Een registeraccountant schiet tekort bij de risico-taxatie en het nemen van specifieke maatregelen om de controle van een holdingvennootschap, die zich richt op het produceren en vermarkten van alcoholhoudende dranken, met voldoende diepgang te verrichten.
De aandeelhouders van de vennootschap hebben een conflict en gaan uit elkaar. Twee aandeelhouders (de klagers in deze zaak) bieden hun aandelenpakket conform de geldende blokkerings- en aanbiedingsregeling aan. Voor de waardering van de aandelen vormde de te controleren jaarrekening van de moedervennootschap een uitgangspunt. In de jaarrekening van een Poolse dochter wordt conform lokale wettelijke voorschriften, anders dan in voorgaande jaren, het onroerend goed tegen historische kostprijs opgenomen. De Nederlandse moeder neemt deze waardering in de geconsolideerde jaarrekening vrijwillig over, terwijl in vorige jaren het onroerend goed daarin op basis van actuele waarde was opgenomen.

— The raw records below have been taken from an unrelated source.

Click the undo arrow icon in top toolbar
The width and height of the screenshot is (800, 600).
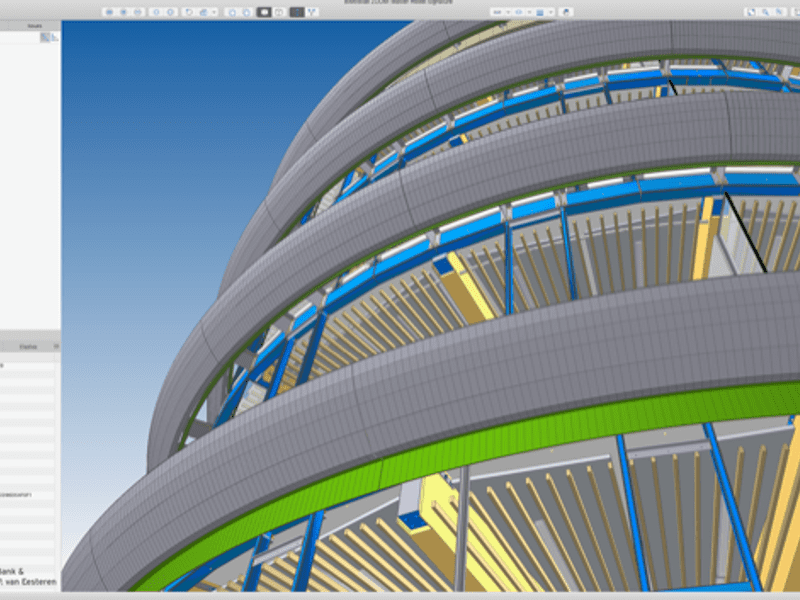coord(190,12)
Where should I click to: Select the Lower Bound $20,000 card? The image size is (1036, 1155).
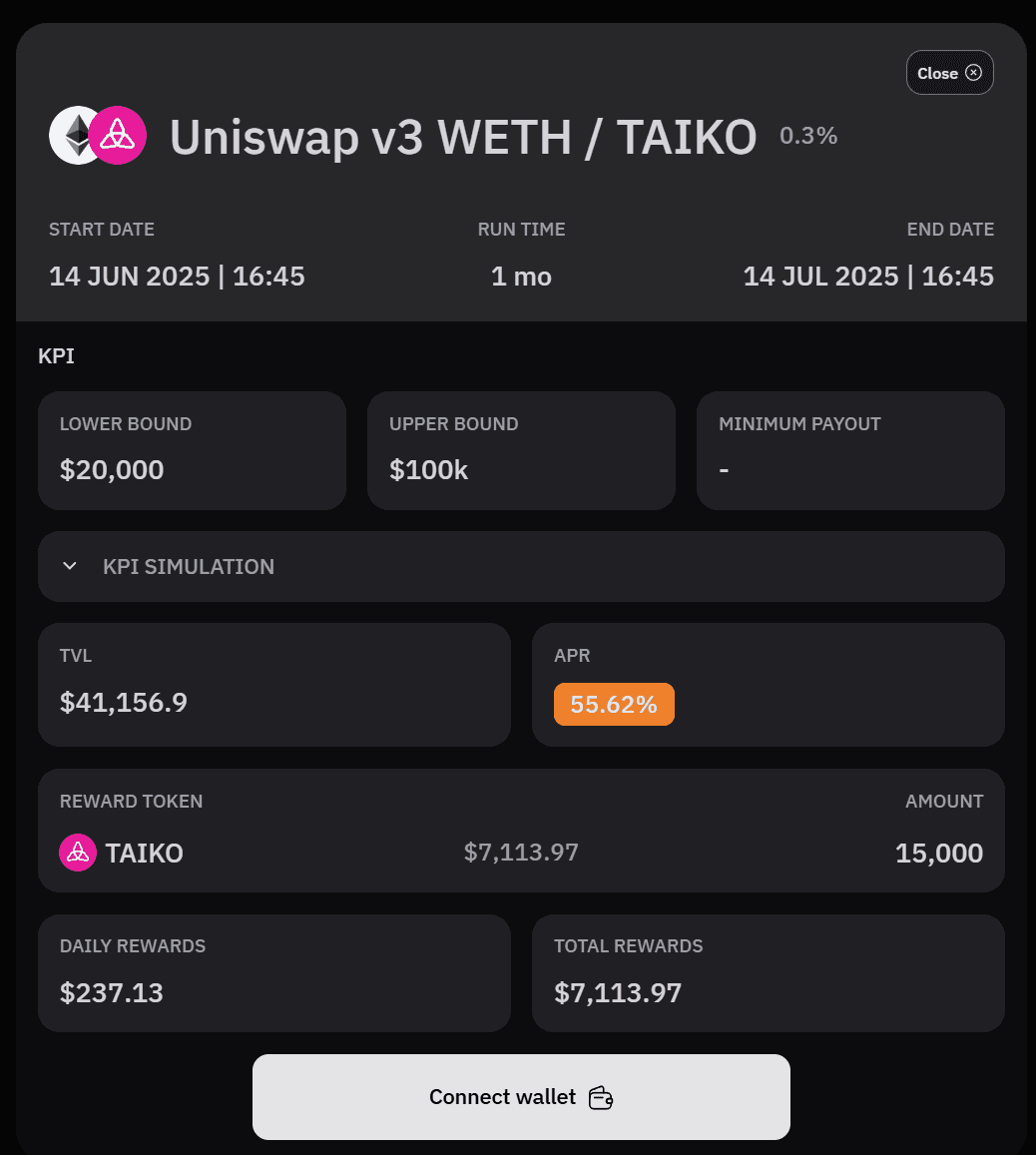coord(192,450)
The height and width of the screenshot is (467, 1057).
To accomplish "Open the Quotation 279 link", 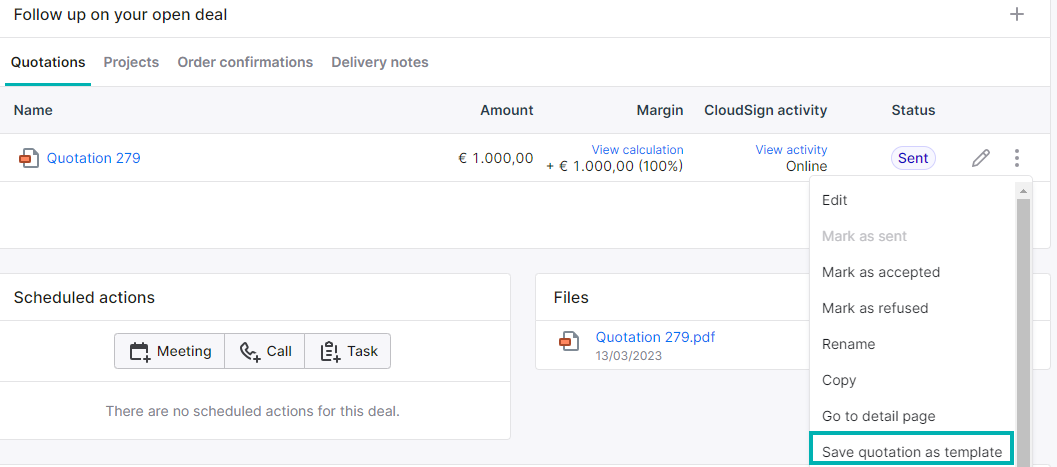I will (x=94, y=158).
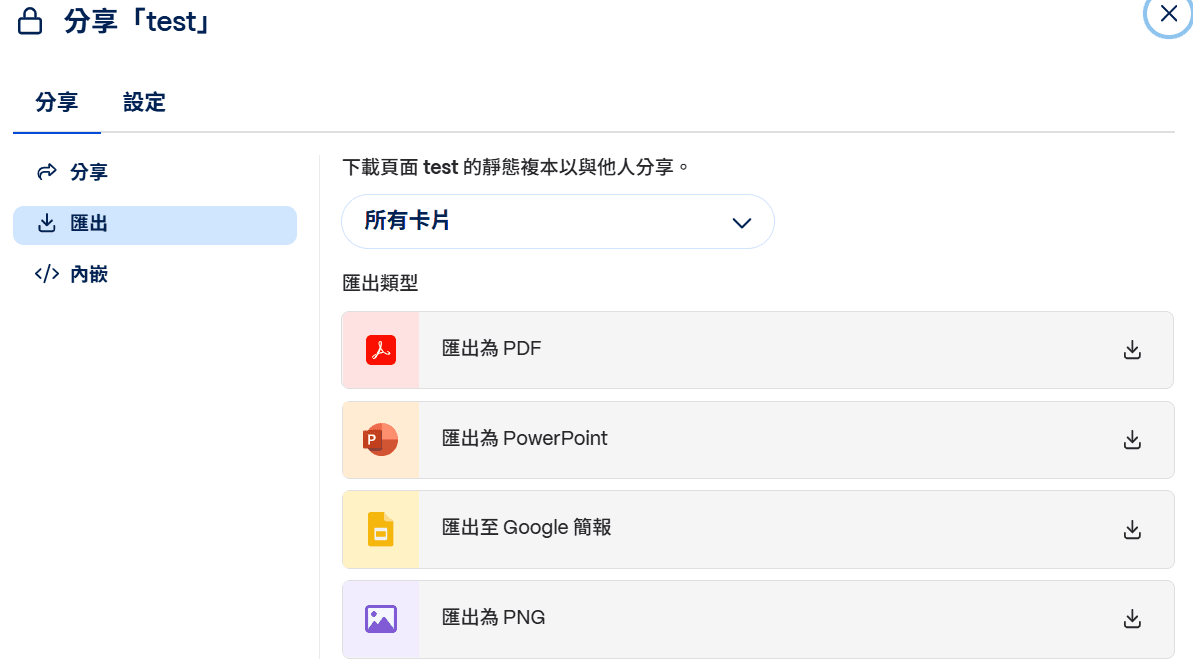Open the 所有卡片 dropdown
The height and width of the screenshot is (659, 1193).
point(557,221)
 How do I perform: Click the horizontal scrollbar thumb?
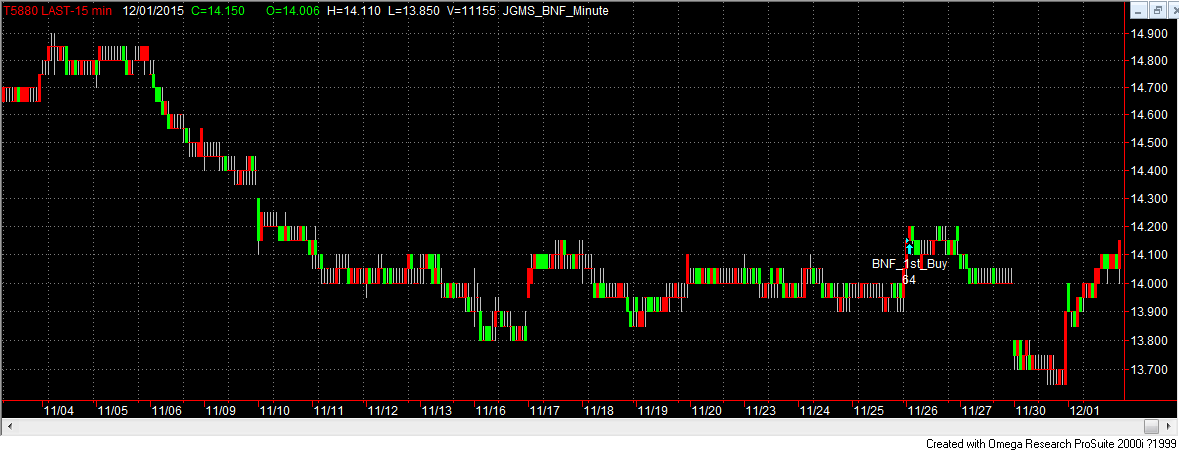[x=1150, y=426]
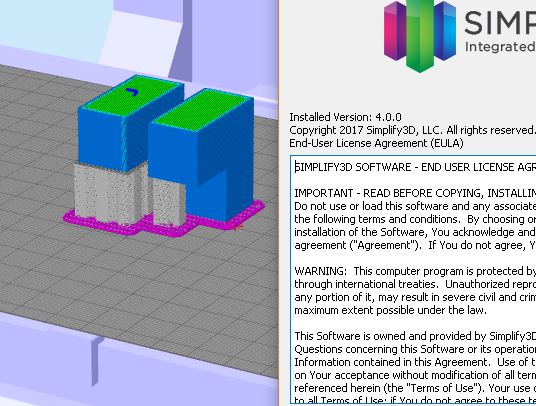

Ten onrechte heeft de registeraccountant bij zijn beslissing deze vrijwillige stelselwijziging voor de geconsolideerde balans te accepteren niet de vraag centraal gesteld of een dergelijke vrijwillige wijziging leidde tot een belangrijke verbetering van het inzicht dat de jaarrekening gaf, maar de vraag of het gevolg van de gepresenteerde waardering tegen historische kostprijs voor de jaarrekening van de moedervennootschap materieel zou zijn.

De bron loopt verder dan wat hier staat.